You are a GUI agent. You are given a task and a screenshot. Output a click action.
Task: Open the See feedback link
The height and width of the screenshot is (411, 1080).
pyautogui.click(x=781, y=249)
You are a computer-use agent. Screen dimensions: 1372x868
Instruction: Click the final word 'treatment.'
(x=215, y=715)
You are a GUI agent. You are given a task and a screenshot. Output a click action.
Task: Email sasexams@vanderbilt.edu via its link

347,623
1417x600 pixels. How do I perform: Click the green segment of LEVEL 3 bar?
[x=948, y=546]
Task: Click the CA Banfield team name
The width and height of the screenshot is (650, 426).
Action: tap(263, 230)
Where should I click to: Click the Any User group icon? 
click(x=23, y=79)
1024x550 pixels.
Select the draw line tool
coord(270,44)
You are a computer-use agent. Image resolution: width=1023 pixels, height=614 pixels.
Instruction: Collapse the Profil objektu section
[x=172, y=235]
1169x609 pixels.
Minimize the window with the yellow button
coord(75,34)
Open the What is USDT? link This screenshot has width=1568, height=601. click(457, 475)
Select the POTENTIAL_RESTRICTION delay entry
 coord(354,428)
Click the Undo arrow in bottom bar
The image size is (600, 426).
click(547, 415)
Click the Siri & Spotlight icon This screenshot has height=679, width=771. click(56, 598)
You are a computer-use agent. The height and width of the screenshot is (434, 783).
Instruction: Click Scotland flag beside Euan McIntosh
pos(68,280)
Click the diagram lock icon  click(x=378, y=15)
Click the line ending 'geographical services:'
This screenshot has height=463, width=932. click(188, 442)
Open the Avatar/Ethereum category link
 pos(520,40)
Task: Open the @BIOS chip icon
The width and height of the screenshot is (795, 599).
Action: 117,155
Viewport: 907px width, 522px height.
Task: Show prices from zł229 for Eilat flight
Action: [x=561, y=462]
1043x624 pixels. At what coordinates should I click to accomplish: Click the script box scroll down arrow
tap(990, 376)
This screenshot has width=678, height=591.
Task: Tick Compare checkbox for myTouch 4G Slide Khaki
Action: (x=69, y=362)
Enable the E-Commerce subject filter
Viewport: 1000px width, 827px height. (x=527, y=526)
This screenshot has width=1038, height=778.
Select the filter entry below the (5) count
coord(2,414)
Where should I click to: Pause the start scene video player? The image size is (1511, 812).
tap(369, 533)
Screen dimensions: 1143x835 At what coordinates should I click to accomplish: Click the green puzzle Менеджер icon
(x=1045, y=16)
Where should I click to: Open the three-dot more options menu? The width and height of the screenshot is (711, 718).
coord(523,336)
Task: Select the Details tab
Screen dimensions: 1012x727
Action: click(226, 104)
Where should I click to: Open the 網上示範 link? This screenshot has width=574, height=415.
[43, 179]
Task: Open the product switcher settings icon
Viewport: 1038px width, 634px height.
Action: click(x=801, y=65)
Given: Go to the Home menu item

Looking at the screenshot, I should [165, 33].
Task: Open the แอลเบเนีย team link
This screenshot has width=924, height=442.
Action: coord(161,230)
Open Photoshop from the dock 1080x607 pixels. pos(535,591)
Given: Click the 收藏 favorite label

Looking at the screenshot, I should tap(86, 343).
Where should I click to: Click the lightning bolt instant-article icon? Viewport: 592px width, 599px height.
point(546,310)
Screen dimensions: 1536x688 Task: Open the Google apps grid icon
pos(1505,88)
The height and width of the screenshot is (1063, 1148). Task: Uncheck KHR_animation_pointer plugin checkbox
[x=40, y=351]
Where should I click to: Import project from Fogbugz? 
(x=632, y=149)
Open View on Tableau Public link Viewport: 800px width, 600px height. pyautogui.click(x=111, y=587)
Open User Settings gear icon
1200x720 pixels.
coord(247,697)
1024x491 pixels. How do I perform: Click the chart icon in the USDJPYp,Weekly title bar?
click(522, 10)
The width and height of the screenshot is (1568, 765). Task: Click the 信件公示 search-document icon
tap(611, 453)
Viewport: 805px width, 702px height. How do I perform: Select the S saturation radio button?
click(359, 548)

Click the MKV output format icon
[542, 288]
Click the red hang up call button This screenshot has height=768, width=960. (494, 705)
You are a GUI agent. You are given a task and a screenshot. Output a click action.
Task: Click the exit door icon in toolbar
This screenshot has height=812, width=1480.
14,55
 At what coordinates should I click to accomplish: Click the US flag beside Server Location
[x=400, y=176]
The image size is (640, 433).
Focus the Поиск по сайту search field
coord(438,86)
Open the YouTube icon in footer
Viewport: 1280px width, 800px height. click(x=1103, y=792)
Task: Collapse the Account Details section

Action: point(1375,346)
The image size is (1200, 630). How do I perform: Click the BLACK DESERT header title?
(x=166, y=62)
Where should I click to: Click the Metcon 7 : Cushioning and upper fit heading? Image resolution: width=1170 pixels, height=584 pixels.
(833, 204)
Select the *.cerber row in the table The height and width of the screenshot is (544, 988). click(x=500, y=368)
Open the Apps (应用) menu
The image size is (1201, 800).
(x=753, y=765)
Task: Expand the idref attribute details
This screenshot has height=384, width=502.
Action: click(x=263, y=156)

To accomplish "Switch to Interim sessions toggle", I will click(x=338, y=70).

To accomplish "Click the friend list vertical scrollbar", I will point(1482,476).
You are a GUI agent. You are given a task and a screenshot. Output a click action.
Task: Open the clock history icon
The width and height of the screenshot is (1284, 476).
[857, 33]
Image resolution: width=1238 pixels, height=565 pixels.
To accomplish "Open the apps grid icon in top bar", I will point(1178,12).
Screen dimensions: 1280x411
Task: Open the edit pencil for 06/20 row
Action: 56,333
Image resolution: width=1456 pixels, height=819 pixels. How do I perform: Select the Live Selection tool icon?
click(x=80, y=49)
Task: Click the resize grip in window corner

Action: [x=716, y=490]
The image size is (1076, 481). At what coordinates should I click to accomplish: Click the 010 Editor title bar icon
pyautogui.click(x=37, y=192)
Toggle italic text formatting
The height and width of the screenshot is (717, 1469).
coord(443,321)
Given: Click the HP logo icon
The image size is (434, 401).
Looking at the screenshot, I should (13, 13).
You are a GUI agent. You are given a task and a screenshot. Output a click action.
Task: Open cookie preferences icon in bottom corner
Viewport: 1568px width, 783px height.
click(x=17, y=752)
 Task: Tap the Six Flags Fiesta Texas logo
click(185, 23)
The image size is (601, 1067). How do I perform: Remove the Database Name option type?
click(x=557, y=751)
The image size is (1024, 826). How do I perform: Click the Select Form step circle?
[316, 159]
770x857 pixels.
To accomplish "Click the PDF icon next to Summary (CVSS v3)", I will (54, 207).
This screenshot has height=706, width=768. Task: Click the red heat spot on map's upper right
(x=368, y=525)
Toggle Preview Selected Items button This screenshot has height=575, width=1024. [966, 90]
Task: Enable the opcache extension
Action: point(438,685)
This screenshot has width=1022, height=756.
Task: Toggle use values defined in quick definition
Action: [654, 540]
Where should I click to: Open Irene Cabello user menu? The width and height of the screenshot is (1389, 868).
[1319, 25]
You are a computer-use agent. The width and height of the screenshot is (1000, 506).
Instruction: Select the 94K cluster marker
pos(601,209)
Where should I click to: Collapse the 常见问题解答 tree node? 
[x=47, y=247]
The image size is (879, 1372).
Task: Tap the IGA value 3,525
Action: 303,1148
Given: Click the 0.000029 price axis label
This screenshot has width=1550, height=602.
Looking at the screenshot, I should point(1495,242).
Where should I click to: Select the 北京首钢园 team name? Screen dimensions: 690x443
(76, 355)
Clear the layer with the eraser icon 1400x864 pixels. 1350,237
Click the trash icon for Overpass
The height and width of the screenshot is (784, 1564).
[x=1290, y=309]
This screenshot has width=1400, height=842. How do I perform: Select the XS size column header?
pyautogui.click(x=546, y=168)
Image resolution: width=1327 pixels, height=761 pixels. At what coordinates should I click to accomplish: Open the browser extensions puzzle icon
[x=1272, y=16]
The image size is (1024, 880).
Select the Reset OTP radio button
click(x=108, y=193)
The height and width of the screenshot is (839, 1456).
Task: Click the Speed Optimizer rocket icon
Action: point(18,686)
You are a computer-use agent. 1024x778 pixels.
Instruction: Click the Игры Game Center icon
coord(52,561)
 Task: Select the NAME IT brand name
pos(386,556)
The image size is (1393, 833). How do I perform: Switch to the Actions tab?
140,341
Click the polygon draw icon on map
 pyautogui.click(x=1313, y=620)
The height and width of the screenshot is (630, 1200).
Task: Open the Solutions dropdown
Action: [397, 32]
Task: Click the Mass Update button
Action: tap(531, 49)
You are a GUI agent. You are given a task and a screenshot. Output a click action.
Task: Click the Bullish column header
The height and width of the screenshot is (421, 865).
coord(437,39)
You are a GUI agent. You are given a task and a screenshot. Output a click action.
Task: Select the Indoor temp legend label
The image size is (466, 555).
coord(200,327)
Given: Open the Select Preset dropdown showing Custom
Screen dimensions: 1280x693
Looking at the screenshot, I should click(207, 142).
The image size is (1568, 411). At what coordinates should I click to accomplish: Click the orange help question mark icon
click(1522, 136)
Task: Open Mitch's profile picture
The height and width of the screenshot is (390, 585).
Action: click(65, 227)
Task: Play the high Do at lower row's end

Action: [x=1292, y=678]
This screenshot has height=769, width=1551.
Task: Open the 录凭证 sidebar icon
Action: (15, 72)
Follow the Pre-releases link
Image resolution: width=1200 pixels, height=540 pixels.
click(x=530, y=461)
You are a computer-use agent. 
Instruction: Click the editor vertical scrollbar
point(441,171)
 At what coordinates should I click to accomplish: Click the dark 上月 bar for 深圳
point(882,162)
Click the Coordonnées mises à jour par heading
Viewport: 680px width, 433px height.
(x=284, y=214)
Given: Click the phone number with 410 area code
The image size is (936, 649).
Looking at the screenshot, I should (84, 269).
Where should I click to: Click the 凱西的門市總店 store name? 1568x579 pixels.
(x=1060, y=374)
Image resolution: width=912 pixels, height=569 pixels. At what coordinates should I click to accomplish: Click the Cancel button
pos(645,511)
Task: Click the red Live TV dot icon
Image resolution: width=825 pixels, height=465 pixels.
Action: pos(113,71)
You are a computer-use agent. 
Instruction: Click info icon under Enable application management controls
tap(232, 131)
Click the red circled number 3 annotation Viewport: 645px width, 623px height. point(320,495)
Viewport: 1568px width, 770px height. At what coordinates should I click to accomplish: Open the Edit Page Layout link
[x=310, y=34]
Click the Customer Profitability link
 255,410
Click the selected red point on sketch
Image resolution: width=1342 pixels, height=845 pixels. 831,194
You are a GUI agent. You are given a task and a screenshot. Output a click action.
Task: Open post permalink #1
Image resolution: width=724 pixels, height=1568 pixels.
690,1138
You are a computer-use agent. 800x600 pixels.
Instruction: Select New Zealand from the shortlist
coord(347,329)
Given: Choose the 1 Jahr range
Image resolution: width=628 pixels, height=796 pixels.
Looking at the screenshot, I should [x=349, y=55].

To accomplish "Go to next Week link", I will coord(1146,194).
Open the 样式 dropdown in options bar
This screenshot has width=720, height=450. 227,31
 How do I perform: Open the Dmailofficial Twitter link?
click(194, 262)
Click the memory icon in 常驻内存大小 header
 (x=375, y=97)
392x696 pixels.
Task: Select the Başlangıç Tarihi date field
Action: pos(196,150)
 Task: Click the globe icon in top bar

────────────────

What to produce ->
Your task is to find every line above containing the word "computer" and copy it.

Written answer ->
You are a computer-use agent. Screen dimensions: 1372x868
You are a computer-use agent. Image resolution: width=1023 pixels, height=614 pixels.
You are a computer-use agent. The height and width of the screenshot is (434, 783).
You are a computer-use agent. The width and height of the screenshot is (1000, 506).
You are a computer-use agent. 1024x778 pixels.
You are a computer-use agent. 
You are a computer-use agent. 
You are a computer-use agent. 800x600 pixels.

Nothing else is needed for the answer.